The Black Madonna loved me into Eastern Catholicism

The Black Madonna loved me into Eastern Catholicism July 28, 2016

Black Madonna of Częstochowa in crown - by Robert Drózd (NMP-Czestochowska-w-koronie.jpg) [CC BY-SA 3.0 (https://creativecommons.org/licenses/by-sa/3.0/deed.en)], via Wikimedia Commons
Black Madonna of Częstochowa in crown – by Robert Drózd (NMP-Czestochowska-w-koronie.jpg) [CC BY-SA 3.0 (https://creativecommons.org/licenses/by-sa/3.0/deed.en)], via Wikimedia Commons
This icon is currently known as the Black Madonna of Częstochowa. She’s famously known as a Polish national symbol; in fact, she was crowned Queen of Poland in the seventeenth century.
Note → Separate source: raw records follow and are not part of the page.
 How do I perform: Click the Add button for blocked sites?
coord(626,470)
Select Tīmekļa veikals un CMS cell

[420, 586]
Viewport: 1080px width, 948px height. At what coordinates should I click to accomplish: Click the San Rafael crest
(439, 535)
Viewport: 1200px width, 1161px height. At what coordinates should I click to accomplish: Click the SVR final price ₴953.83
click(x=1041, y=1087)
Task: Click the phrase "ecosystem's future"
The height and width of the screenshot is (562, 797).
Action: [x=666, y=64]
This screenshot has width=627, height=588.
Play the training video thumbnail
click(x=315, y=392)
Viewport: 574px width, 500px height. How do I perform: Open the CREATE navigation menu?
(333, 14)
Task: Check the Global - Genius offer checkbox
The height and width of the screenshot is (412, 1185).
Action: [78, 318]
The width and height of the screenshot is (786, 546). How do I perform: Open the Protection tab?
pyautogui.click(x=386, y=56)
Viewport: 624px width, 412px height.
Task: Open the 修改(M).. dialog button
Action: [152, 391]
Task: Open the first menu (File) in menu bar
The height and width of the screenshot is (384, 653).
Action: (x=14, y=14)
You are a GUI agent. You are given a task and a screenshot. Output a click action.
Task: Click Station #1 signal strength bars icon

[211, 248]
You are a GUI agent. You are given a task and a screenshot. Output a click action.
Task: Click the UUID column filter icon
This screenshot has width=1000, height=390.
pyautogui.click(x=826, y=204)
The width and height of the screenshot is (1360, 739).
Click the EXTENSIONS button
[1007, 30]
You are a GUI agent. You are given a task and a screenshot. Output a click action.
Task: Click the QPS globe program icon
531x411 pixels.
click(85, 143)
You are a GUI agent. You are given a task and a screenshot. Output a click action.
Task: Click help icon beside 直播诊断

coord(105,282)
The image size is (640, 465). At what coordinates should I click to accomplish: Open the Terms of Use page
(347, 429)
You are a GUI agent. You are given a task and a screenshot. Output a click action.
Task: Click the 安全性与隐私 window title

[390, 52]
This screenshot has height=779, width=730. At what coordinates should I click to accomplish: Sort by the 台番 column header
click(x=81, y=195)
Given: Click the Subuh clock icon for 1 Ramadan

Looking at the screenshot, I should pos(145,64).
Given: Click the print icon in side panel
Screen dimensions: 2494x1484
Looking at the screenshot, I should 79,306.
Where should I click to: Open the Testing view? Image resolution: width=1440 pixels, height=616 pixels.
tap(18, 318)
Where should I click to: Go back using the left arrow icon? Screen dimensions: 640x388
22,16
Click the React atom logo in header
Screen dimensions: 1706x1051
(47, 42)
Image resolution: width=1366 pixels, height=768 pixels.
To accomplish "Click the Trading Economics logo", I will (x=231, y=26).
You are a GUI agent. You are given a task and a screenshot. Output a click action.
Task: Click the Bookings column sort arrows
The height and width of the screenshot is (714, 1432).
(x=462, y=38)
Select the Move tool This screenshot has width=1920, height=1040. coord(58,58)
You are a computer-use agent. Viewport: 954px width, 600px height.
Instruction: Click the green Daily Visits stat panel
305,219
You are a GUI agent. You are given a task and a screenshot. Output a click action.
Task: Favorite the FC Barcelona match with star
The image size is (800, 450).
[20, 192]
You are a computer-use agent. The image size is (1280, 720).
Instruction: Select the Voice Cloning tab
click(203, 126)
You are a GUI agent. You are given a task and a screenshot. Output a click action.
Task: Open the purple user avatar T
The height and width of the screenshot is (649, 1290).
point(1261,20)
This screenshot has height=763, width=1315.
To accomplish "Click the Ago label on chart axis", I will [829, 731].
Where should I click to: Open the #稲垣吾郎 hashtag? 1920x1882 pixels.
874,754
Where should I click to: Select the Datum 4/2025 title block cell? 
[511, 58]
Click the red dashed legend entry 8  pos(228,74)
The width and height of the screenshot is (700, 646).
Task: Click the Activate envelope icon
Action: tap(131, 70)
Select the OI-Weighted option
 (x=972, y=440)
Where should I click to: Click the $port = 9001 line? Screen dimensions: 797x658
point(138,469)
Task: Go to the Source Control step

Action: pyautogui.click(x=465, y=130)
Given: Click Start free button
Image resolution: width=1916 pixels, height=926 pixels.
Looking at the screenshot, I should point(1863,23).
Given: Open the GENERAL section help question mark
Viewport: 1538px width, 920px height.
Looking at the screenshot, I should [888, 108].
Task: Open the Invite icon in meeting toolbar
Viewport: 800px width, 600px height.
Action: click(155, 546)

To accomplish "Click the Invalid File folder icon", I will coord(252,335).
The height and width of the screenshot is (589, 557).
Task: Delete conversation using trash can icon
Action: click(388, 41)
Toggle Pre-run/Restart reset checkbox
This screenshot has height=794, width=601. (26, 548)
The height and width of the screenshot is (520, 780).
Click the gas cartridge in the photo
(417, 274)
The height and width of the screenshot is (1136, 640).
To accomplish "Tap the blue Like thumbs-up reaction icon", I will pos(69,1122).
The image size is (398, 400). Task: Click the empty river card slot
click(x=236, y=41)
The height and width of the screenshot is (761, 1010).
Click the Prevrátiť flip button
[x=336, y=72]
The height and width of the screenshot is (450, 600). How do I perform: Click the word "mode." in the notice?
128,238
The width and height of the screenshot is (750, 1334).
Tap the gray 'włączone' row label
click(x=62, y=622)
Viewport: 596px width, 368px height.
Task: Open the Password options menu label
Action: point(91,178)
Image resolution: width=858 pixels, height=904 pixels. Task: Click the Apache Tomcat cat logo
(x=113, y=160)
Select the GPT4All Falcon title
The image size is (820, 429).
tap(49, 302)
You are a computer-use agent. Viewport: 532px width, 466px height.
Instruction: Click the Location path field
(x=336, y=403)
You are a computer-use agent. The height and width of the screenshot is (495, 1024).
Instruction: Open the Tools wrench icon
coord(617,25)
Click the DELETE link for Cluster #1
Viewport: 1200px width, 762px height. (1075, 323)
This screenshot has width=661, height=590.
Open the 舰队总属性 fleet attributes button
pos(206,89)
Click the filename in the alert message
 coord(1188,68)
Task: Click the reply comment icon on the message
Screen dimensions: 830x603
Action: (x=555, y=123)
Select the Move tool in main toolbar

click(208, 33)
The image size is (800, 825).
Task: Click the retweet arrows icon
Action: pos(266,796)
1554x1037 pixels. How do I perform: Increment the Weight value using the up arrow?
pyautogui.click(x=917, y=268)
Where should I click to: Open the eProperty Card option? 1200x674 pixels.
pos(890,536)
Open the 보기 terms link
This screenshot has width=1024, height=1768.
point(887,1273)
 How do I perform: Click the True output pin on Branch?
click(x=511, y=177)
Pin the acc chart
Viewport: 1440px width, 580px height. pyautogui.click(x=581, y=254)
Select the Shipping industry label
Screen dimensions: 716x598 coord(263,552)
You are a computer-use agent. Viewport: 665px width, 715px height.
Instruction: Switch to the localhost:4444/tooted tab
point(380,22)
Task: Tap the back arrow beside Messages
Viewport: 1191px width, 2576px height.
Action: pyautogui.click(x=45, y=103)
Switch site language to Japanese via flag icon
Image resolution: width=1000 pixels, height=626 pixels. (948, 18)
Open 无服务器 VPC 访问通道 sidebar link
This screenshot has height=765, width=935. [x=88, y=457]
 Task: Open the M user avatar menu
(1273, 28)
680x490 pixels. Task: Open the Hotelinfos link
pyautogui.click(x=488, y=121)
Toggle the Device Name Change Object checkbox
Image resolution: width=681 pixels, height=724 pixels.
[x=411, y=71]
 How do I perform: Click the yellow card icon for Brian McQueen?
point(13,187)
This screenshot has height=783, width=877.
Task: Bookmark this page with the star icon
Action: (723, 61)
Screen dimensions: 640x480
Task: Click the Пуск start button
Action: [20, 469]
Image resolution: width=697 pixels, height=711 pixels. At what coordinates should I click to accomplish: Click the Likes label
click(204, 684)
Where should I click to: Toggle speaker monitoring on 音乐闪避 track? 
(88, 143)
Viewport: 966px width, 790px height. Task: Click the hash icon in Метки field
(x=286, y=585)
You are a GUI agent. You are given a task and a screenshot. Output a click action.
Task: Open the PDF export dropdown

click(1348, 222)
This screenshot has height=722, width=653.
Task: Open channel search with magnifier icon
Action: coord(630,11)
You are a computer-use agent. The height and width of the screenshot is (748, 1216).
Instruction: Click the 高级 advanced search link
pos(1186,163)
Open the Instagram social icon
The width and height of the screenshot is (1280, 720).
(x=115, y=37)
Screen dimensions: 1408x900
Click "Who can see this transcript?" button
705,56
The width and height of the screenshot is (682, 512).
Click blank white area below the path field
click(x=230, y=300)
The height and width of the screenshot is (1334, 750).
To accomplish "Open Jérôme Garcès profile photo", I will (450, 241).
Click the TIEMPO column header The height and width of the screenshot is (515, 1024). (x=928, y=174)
Of course, the fun trivia fact that I always want my Polish friends to know (and they know this all too well already) is that this crowning took place in the city of Lviv, which is in contemporary western Ukraine. I love my Polish friends, but just as I did not become Ukrainian by becoming Eastern Catholic (which this icon has some claim to being as well, as we shall see), I also did not become Polish by falling in love with this icon. I have permission to love the Theotokos this way because St John Paul II basically said that the Black Madonna is a picture of the Church’s solidarity with the modern world. She cannot be reduced to an identity politics; she is for everyone.